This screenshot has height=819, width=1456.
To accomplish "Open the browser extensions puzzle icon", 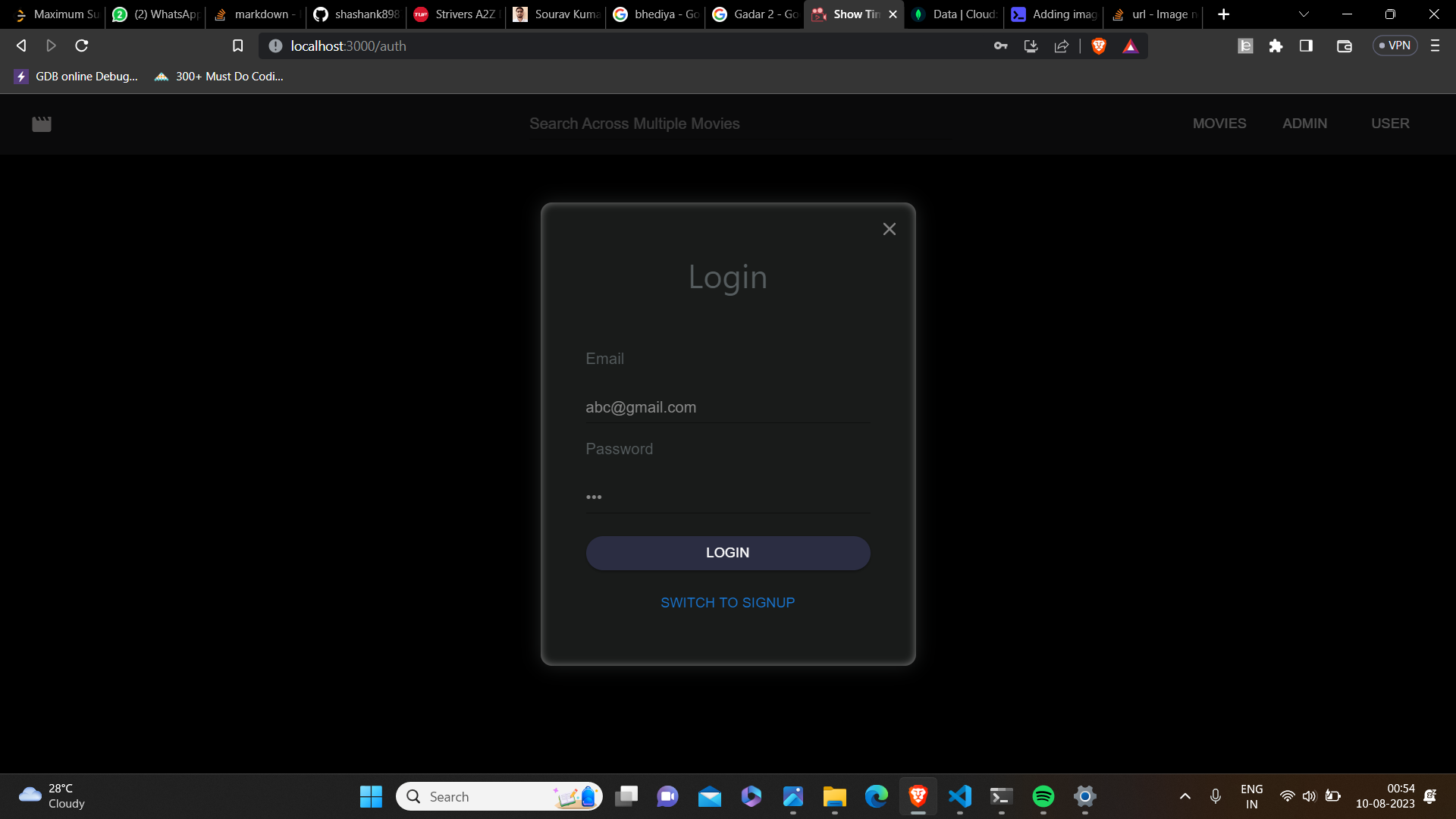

* * *

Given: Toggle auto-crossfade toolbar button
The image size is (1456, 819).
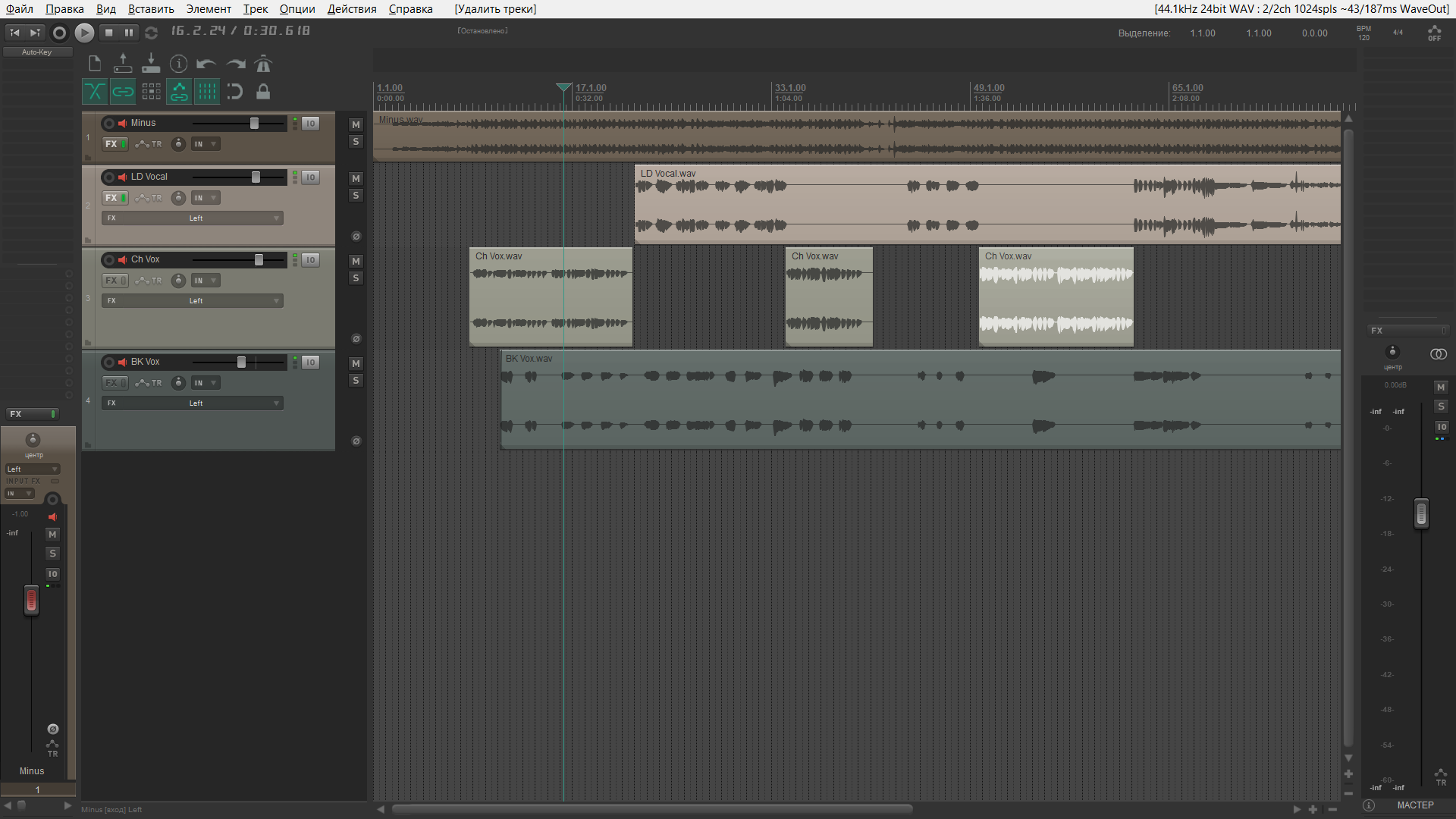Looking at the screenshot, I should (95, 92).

■ **EXERCISE**: Using the data above, return the lines from the one holding "This screenshot has height=819, width=1456." through the one holding "the browser extensions" exactly, but not the pictures.

■ **YOUR SOLUTION**:
This screenshot has height=819, width=1456.
To accomplish "Open the browser extensions puzzle icon", 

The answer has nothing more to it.